D. Benedita voltou nesse momento, pelo braço de D. Maria dos Anjos. Trazia um sorriso envergonhado; pediu desculpa da interrupção, e sentou-se com a recente amiga ao lado, agradecendo os cuidados que lhe deu, pegando-lhe outra vez na mão.
— Vejo que me quer bem, disse ela.
— A senhora merece, disse D. Maria dos Anjos.
— Mereço? inquiriu ela entre desvanecida e modesta.

E declarou que não, que a outra é que era boa, um anjo, um verdadeiro anjo; palavra que ela sublinhou com o mesmo olhar namorado, não persistente e longo, mas inquieto e repetido. O cônego, pela sua parte, com o fim de apagar a lembrança do incidente, procurou generalizar a conversa, dando-lhe por assunto a eleição do melhor doce. Os pareceres divergiram muito. Uns acharam que era o de coco, outros o de caju, alguns o de laranja, etc. Um dos convivas, o Leandrinho, autor do brinde, dizia com os olhos, — não com a boca, — e dizia-o de um modo astucioso, que o melhor doce eram as faces de Eulália, um doce moreno, corado; dito que a mãe dele interiormente aprovava, e que a mãe dela não podia ver, tão entregue estava à contemplação da recente amiga.
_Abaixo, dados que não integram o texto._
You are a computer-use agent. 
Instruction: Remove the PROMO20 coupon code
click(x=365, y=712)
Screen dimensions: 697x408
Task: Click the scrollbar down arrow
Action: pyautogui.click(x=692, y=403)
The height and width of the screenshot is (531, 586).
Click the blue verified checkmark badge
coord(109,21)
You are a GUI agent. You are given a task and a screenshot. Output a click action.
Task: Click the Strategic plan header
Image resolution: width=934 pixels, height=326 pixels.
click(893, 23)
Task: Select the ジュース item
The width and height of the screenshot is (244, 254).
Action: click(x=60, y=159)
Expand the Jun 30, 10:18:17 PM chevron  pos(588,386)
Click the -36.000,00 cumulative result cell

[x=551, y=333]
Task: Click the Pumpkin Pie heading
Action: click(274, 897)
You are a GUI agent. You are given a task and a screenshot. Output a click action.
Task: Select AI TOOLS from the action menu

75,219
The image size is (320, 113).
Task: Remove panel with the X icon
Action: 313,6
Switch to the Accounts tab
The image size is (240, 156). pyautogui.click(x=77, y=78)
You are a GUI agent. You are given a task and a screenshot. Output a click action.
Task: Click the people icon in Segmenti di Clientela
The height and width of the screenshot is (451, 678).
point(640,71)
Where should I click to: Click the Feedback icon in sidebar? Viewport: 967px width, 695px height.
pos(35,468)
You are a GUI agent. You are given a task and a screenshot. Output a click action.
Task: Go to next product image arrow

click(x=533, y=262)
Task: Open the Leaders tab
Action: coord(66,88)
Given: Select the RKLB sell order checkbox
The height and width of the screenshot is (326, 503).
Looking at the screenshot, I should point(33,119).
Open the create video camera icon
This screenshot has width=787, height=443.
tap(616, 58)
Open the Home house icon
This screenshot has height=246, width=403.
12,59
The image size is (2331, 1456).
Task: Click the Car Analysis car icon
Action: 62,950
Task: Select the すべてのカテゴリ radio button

Um anjo, um verdadeiro anjo!"

Constaria, aí, nos itens em negrito, a indicação de algo mais que amizade entre as duas amigas?
Não tenho o propósito, evidentemente, de discutir o homossexualismo em si, seja do ponto de vista ético, biológico, jurídico ou religioso. Não é isso o que interessa. A questão, que suscito, relaciona-se à atualidade do escritor, que mencionava tema - no Século XIX - que, conquanto sempre presente nas sociedades humanas, mesmo hoje é polêmico quando abordado em telenovelas.
Josué Montello - no Diário do Entardecer - viu nessa narrativa um evidente exemplo de homossexualismo feminino. Depois transcrevo, aqui no blog, o que ele disse sobre o assunto.
Se for assim mesmo, pode-se dizer então, agora que tanto se fala dele em face do centenário de sua morte, que Machado de Assis estava à frente de seu tempo também nesse ponto. Não só no estilo, na maneira de dialogar com o leitor e de estruturar as histórias, mas também na tolerância e no reconhecimento das diferenças. Ou não?
Confesso que, quando li o conto pela primeira vez, não percebi nada disso. Relendo-o agora, depois de ter sido a tanto provocado pela observação de Montello, continuo sem ter essa certeza. Não teria a amiga apenas saído para consolar a outra, triste por haver sido deixada pelo marido, e isso haver sido inconvenientemente mencionado à mesa?

4 comentários:

bruna disse...

é a PT

Hugo de Brito Machado Segundo disse...

PT?! Mas ele escreveu isso faz mais de 100 anos!
E o Montello comentou há quase 50!

bruna disse...

isso foi só uma brincadeira..

Anônimo disse...

As mulheres finalmente estão descobrindo o que os homens já sabem há séculos: que mulher é uma delícia!